+++ Provided data +++
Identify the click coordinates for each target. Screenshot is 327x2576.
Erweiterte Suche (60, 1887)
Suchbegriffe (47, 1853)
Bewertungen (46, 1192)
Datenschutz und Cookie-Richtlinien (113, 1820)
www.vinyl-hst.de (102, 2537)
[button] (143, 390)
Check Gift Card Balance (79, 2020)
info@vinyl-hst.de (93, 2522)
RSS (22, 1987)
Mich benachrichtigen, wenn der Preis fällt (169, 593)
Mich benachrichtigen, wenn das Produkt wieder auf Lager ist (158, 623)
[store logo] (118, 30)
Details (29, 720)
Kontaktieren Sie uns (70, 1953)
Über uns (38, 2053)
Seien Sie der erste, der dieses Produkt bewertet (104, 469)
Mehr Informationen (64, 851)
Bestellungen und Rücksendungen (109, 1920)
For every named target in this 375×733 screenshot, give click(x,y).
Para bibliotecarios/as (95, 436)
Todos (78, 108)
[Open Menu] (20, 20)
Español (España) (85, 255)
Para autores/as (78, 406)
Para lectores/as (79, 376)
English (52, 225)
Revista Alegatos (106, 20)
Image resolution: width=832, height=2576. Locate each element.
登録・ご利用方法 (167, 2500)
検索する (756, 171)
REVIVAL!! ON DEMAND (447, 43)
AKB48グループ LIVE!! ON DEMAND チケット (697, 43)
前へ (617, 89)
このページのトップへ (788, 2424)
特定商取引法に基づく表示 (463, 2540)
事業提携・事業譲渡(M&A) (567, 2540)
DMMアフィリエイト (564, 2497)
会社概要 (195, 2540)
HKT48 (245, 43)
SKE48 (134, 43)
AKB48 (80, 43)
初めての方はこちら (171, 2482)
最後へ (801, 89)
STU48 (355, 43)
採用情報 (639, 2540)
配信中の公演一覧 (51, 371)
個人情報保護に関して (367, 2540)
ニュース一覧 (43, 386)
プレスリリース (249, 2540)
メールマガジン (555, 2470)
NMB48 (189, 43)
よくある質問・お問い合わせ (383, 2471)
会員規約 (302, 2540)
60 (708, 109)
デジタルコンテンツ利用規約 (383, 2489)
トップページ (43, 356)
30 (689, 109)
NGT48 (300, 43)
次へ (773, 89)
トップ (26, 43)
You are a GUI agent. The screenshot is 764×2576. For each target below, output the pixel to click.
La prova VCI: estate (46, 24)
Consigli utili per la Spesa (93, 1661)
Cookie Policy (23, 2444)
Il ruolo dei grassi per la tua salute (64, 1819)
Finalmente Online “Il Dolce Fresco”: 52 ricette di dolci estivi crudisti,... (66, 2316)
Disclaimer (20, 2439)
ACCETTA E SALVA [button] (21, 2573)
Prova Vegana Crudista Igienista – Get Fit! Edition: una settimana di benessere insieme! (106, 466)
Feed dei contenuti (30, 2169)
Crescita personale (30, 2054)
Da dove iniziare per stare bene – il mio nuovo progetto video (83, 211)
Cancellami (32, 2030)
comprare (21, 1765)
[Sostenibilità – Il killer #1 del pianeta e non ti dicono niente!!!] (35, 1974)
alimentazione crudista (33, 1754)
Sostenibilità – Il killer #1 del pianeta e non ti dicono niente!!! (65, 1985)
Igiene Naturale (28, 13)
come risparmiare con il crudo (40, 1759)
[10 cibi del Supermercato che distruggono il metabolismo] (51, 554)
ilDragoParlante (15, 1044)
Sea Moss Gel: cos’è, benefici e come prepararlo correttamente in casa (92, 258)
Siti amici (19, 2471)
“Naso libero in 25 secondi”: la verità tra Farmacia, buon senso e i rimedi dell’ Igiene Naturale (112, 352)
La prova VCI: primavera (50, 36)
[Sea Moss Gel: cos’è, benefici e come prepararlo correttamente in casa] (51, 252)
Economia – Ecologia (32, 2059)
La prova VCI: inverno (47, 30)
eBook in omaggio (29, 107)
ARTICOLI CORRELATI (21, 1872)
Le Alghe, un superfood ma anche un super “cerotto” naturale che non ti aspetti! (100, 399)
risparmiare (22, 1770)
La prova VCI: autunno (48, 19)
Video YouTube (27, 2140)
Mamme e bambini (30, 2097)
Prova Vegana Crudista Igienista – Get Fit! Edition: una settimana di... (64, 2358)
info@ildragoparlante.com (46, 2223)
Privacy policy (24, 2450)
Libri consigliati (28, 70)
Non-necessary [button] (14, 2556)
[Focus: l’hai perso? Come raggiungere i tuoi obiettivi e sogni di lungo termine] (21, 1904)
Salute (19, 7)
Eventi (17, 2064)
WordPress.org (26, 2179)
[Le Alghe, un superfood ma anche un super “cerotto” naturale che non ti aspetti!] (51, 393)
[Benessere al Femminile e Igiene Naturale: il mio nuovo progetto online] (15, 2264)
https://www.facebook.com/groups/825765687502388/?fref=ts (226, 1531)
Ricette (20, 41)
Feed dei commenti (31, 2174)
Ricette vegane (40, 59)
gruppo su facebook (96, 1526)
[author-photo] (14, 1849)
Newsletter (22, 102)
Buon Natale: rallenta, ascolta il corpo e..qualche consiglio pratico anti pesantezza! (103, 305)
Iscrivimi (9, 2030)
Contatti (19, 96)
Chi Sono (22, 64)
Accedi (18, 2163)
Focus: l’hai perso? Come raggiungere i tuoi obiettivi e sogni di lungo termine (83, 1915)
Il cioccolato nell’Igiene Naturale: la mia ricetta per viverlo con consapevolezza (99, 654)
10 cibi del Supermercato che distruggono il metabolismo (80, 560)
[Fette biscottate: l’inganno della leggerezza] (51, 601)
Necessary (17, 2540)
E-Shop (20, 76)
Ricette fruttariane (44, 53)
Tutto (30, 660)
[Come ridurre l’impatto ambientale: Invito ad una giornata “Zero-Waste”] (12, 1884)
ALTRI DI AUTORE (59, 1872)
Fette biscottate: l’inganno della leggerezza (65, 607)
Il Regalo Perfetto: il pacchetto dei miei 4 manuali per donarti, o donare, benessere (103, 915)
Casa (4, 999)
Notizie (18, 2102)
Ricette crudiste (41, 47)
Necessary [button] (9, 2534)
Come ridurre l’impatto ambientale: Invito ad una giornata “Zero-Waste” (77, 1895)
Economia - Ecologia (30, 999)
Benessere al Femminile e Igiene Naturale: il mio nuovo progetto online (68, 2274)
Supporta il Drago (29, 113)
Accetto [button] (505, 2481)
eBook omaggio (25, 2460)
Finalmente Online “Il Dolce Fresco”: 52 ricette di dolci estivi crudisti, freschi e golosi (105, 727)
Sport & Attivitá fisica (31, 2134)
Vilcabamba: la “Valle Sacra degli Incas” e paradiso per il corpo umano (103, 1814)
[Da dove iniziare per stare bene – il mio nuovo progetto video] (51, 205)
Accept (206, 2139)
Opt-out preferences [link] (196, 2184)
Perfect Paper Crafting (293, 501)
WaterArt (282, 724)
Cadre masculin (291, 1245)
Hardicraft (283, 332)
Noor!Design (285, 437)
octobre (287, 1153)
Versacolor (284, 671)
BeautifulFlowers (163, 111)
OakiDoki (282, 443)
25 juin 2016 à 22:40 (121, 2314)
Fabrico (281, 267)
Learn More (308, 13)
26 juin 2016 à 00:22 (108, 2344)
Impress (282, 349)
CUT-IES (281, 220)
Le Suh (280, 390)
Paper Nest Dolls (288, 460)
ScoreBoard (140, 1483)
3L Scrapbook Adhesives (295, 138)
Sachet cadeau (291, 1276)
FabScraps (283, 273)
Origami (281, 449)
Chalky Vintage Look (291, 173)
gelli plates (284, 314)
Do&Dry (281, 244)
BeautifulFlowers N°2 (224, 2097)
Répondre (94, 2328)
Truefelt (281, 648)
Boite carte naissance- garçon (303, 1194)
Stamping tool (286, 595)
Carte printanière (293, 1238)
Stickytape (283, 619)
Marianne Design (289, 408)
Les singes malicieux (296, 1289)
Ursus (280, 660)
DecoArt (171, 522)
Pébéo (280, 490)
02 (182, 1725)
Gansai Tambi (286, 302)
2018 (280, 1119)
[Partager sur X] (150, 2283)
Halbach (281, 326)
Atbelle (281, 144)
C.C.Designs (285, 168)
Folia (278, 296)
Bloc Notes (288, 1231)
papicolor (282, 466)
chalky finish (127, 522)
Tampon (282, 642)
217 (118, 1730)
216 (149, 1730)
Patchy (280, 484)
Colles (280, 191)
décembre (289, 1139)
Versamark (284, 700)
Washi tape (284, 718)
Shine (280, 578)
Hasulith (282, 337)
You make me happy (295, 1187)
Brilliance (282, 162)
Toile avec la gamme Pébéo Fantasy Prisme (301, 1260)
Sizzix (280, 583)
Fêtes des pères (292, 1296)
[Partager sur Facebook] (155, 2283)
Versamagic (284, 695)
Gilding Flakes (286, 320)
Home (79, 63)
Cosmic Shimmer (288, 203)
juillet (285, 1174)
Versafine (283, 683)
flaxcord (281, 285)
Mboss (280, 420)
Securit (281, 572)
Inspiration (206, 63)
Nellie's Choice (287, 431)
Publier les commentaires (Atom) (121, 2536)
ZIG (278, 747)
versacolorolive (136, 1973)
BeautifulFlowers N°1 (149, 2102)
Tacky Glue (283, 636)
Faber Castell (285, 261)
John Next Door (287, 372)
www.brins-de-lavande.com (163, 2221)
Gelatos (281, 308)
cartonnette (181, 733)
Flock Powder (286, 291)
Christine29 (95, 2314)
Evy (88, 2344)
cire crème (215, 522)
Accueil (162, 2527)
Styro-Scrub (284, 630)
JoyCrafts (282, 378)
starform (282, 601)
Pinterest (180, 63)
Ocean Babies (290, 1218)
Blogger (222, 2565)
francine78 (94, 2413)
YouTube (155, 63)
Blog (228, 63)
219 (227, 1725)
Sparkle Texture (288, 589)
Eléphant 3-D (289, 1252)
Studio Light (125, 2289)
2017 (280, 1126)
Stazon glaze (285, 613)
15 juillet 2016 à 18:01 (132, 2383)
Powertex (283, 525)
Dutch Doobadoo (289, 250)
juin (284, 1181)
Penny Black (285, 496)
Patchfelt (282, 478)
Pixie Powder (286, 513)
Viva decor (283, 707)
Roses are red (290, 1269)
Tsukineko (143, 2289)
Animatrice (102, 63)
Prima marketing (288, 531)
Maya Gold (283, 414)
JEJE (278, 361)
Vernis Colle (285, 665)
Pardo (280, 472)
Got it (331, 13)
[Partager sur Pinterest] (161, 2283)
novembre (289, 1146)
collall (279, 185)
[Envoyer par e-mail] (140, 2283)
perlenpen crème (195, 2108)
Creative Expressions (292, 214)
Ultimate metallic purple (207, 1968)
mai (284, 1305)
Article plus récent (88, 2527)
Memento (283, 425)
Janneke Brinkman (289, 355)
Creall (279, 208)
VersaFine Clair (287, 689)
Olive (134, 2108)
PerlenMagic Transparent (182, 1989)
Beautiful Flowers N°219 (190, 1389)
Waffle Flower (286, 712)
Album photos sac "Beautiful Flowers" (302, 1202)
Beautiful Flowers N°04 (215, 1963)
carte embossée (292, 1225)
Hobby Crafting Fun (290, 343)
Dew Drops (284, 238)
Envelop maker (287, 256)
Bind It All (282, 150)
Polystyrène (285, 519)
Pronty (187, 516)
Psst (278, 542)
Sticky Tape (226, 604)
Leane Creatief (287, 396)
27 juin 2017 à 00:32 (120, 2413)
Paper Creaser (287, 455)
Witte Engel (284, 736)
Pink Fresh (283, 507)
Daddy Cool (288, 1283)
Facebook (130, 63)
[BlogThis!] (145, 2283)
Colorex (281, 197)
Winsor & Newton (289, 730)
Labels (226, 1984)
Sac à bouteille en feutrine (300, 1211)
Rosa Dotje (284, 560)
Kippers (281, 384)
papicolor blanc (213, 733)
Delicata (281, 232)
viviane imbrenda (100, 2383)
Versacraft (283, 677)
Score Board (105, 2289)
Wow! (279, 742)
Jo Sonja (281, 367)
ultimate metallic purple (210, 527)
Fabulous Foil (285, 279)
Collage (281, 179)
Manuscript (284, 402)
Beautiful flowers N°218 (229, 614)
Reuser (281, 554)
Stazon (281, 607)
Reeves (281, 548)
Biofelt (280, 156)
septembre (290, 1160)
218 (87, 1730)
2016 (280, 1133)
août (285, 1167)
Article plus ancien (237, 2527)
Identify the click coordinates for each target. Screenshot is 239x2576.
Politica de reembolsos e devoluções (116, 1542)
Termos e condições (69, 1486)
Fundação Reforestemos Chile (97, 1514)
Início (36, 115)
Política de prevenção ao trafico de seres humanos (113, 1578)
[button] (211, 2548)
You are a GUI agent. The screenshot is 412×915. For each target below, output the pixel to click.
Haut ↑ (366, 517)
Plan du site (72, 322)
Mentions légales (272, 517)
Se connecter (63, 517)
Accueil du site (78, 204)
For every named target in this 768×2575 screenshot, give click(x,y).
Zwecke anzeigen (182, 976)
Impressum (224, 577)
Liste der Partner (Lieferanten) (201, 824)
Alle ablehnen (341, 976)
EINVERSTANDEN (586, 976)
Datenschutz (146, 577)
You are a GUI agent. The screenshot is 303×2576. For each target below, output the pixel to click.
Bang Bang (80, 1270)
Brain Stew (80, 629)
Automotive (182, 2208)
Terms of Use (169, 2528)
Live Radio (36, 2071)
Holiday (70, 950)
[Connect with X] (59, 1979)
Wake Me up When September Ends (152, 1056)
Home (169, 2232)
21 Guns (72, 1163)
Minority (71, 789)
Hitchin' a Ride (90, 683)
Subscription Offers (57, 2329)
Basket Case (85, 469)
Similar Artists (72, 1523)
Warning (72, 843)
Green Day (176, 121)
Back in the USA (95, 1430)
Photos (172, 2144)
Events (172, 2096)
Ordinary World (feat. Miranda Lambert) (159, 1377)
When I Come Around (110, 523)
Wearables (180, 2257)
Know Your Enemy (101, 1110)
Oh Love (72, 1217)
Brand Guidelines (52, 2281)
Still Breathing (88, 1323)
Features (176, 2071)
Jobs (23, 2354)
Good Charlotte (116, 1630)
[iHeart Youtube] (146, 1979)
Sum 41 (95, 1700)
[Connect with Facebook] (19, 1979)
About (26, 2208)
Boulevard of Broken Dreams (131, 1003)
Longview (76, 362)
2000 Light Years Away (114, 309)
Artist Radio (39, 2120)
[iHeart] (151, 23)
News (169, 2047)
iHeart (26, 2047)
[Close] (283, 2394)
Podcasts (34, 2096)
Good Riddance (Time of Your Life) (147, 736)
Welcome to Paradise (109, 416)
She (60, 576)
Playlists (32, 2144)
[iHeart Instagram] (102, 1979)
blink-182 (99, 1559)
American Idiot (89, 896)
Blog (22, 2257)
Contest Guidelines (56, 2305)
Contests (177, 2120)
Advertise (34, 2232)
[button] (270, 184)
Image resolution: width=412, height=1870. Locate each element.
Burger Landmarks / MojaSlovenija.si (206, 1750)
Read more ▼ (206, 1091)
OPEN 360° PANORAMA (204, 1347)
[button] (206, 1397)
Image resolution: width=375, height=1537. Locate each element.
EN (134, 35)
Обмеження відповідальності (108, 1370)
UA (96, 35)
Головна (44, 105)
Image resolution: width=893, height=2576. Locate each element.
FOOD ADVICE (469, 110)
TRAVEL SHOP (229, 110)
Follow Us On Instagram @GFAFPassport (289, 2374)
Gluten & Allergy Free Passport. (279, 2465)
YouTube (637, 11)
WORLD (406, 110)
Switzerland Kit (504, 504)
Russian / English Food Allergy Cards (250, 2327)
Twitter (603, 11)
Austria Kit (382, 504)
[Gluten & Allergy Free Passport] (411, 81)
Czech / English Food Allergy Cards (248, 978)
+++
* Assignment
Look above for the line holding "Se connecter (63, 517)" and the line holding "[iHeart Instagram] (102, 1979)", then output exactly those two lines and every line between them, nothing more.

* Answer to this exercise
Se connecter (63, 517)
Accueil du site (78, 204)
For every named target in this 768×2575 screenshot, give click(x,y).
Zwecke anzeigen (182, 976)
Impressum (224, 577)
Liste der Partner (Lieferanten) (201, 824)
Alle ablehnen (341, 976)
EINVERSTANDEN (586, 976)
Datenschutz (146, 577)
You are a GUI agent. The screenshot is 303×2576. For each target below, output the pixel to click.
Bang Bang (80, 1270)
Brain Stew (80, 629)
Automotive (182, 2208)
Terms of Use (169, 2528)
Live Radio (36, 2071)
Holiday (70, 950)
[Connect with X] (59, 1979)
Wake Me up When September Ends (152, 1056)
Home (169, 2232)
21 Guns (72, 1163)
Minority (71, 789)
Hitchin' a Ride (90, 683)
Subscription Offers (57, 2329)
Basket Case (85, 469)
Similar Artists (72, 1523)
Warning (72, 843)
Green Day (176, 121)
Back in the USA (95, 1430)
Photos (172, 2144)
Events (172, 2096)
Ordinary World (feat. Miranda Lambert) (159, 1377)
When I Come Around (110, 523)
Wearables (180, 2257)
Know Your Enemy (101, 1110)
Oh Love (72, 1217)
Brand Guidelines (52, 2281)
Still Breathing (88, 1323)
Features (176, 2071)
Jobs (23, 2354)
Good Charlotte (116, 1630)
[iHeart Youtube] (146, 1979)
Sum 41 (95, 1700)
[Connect with Facebook] (19, 1979)
About (26, 2208)
Boulevard of Broken Dreams (131, 1003)
Longview (76, 362)
2000 Light Years Away (114, 309)
Artist Radio (39, 2120)
[iHeart] (151, 23)
News (169, 2047)
iHeart (26, 2047)
[Close] (283, 2394)
Podcasts (34, 2096)
Good Riddance (Time of Your Life) (147, 736)
Welcome to Paradise (109, 416)
She (60, 576)
Playlists (32, 2144)
[iHeart Instagram] (102, 1979)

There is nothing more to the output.